Requirement - Your output is to hold only the lines from the one showing "This screenshot has width=812, height=518." through the end of the listing, exactly, with every picture excluded.

Extracted material -

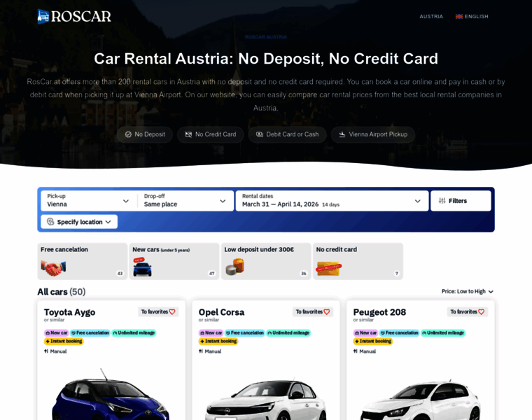Open the Rental dates picker field
The image size is (532, 420).
pyautogui.click(x=332, y=201)

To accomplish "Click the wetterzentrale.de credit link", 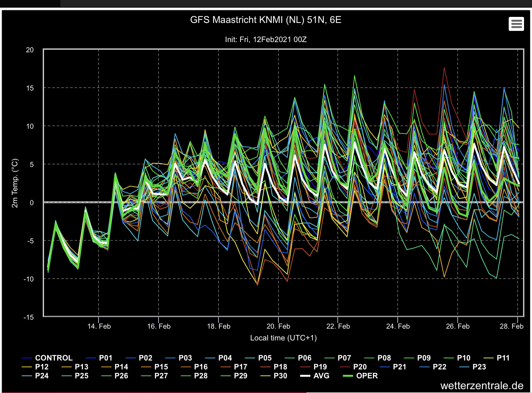I will coord(482,386).
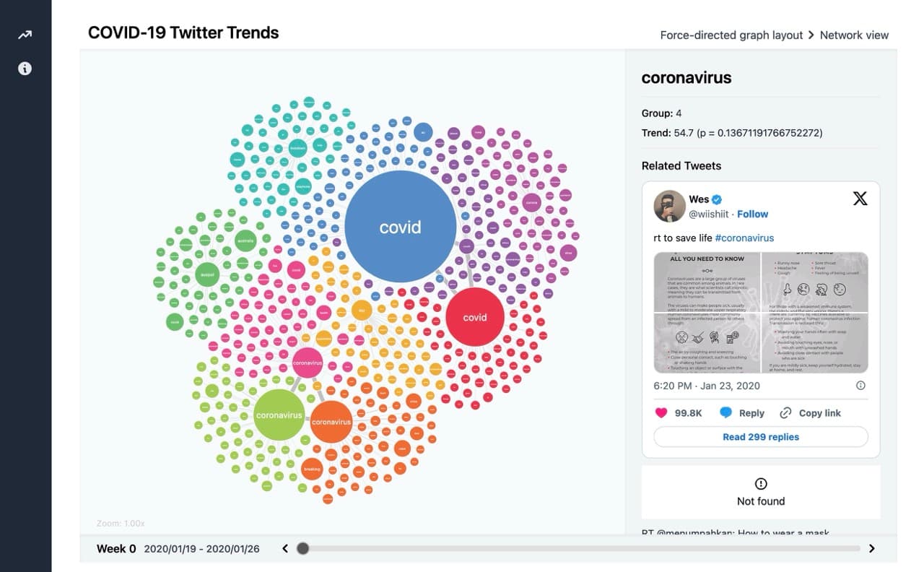Select Force-directed graph layout in the breadcrumb
Image resolution: width=924 pixels, height=572 pixels.
(x=731, y=35)
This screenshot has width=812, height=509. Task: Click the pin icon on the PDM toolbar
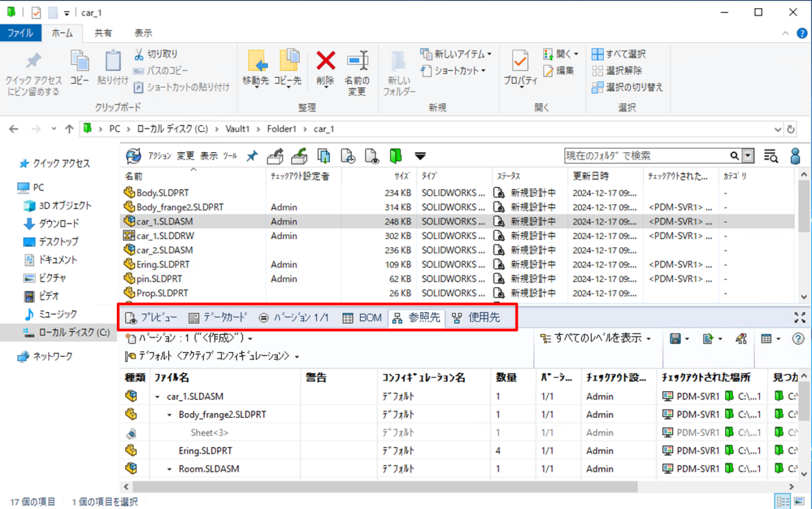tap(251, 156)
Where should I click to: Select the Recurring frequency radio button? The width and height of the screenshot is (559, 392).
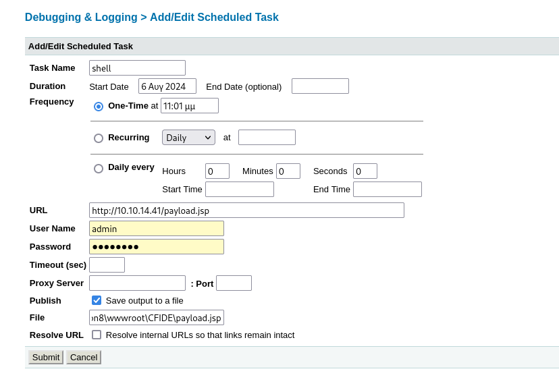coord(99,138)
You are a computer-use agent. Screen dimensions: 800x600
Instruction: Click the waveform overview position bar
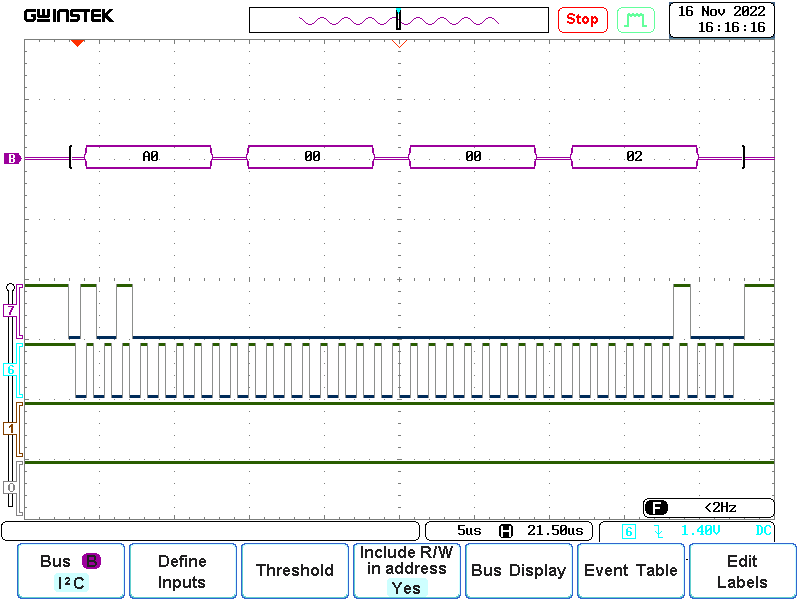[398, 20]
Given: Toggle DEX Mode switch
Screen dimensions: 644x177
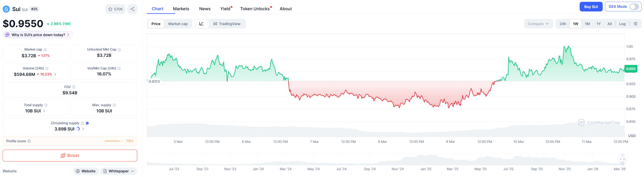Looking at the screenshot, I should click(634, 7).
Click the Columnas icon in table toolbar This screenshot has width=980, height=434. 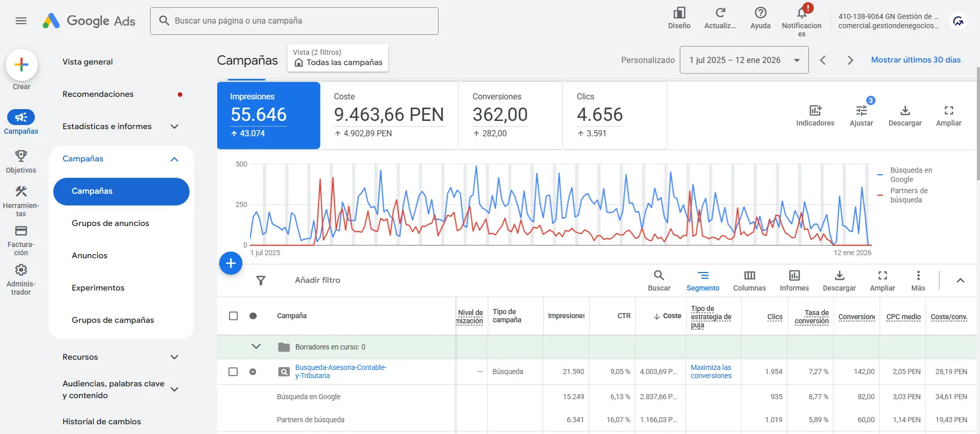749,276
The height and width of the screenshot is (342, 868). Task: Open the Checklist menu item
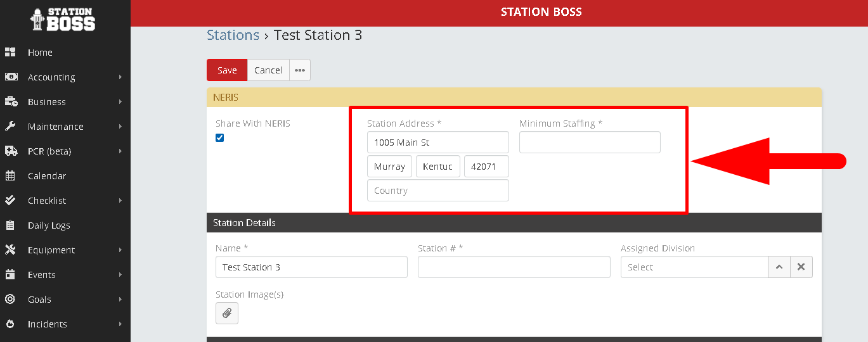(47, 201)
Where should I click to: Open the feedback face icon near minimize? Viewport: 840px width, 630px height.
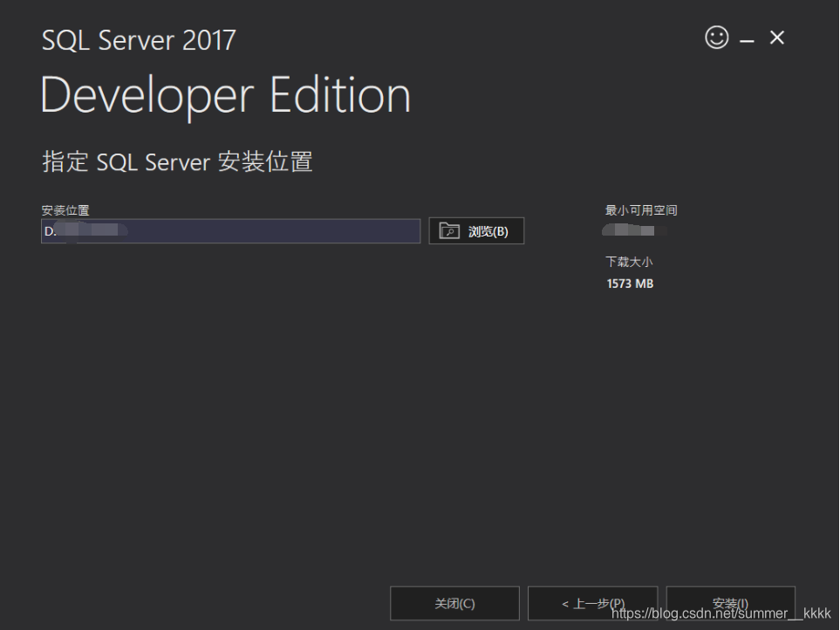[x=716, y=38]
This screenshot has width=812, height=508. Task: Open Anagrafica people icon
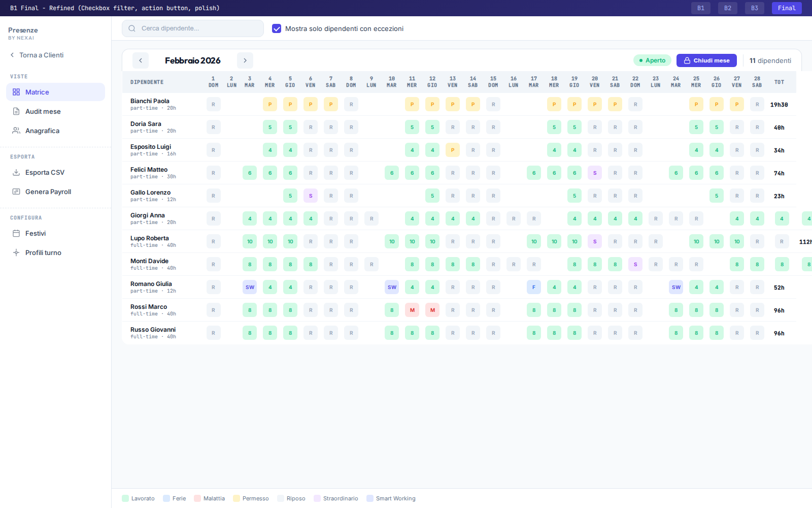pyautogui.click(x=16, y=131)
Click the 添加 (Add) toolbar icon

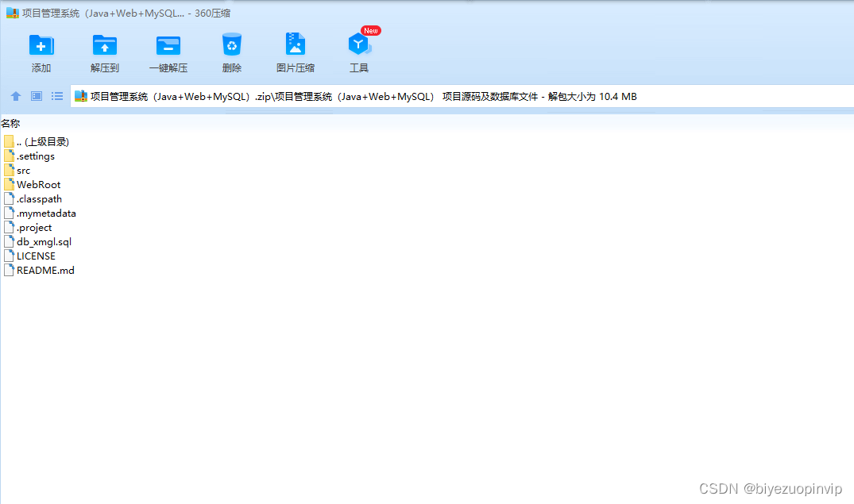pyautogui.click(x=41, y=50)
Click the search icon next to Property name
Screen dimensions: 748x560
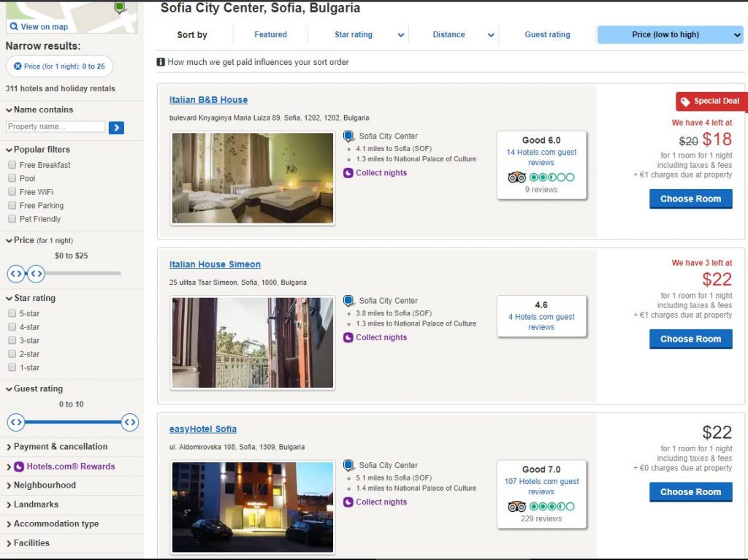tap(116, 128)
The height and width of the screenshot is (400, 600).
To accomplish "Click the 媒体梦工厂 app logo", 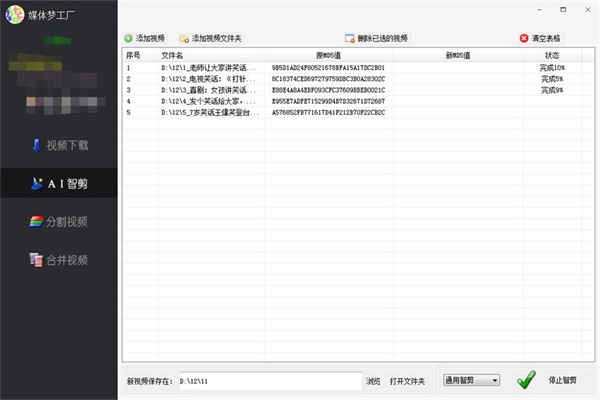I will (x=15, y=15).
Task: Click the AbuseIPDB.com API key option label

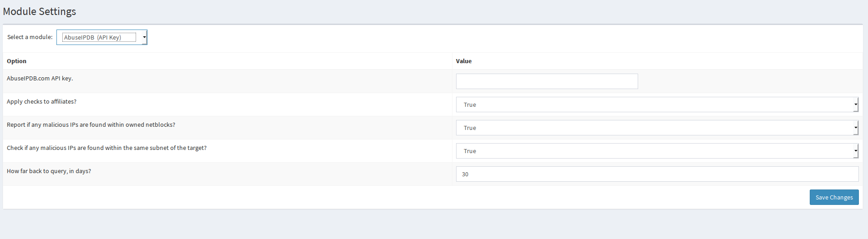Action: (40, 78)
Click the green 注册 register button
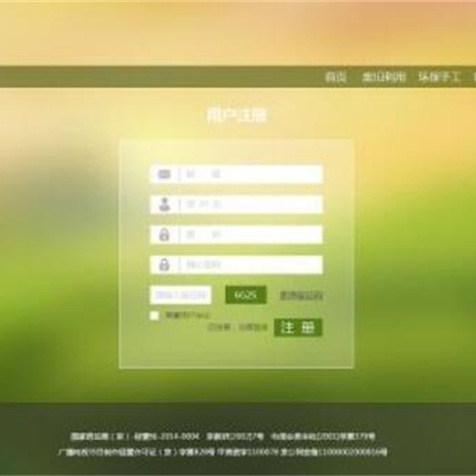 298,327
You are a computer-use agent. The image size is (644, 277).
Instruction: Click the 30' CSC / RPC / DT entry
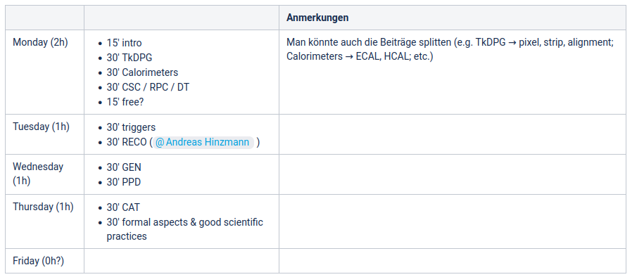pos(148,87)
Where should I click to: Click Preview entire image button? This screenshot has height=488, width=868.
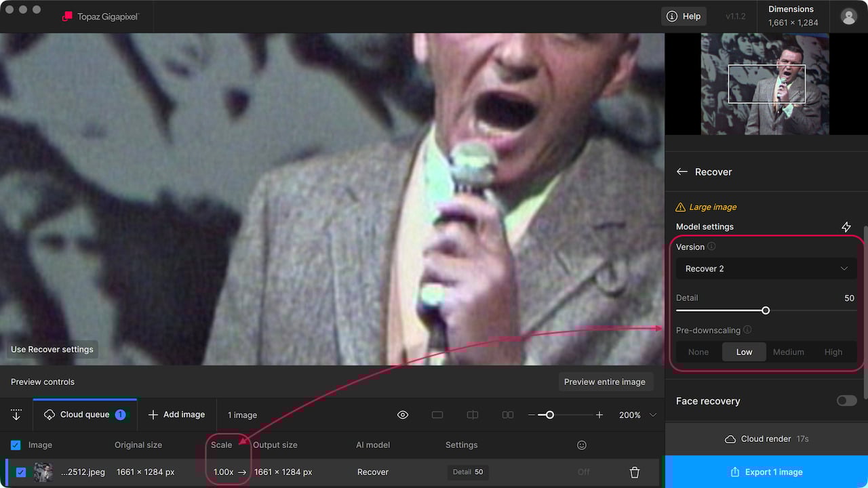click(604, 382)
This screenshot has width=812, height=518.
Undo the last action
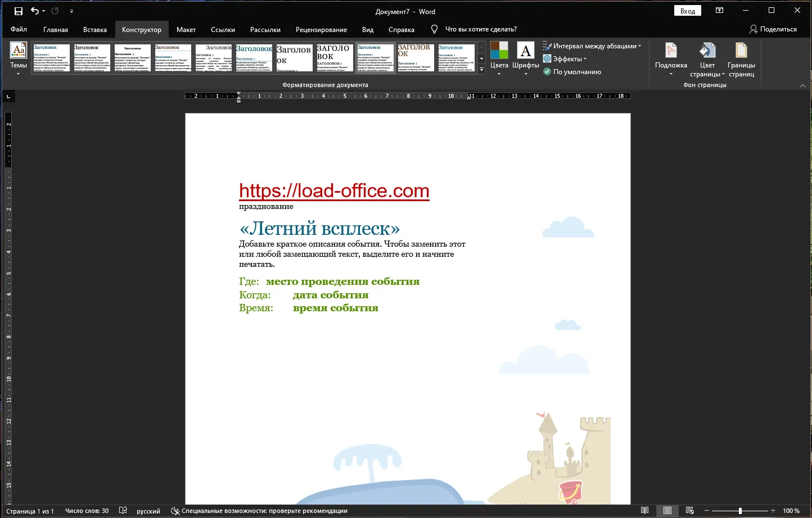(35, 11)
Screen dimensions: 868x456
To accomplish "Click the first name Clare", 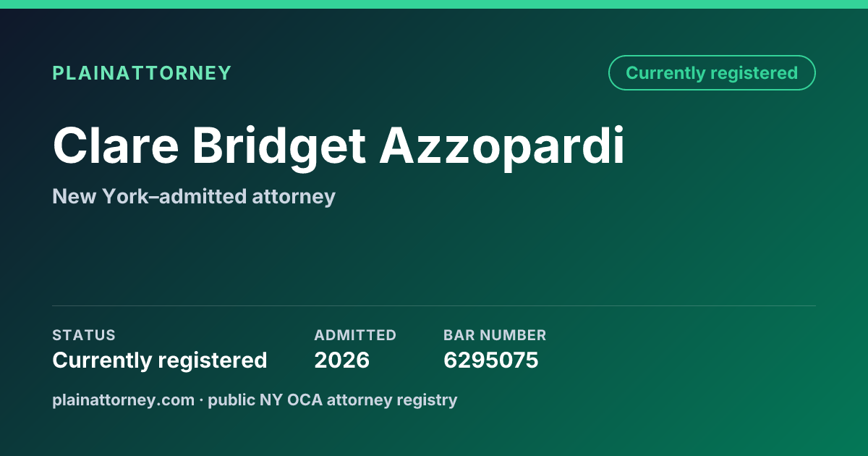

Solution for this problem -
This screenshot has width=812, height=518.
Undo the last action
(35, 11)
Screen dimensions: 868x456
To accomplish "Click the first name Clare", 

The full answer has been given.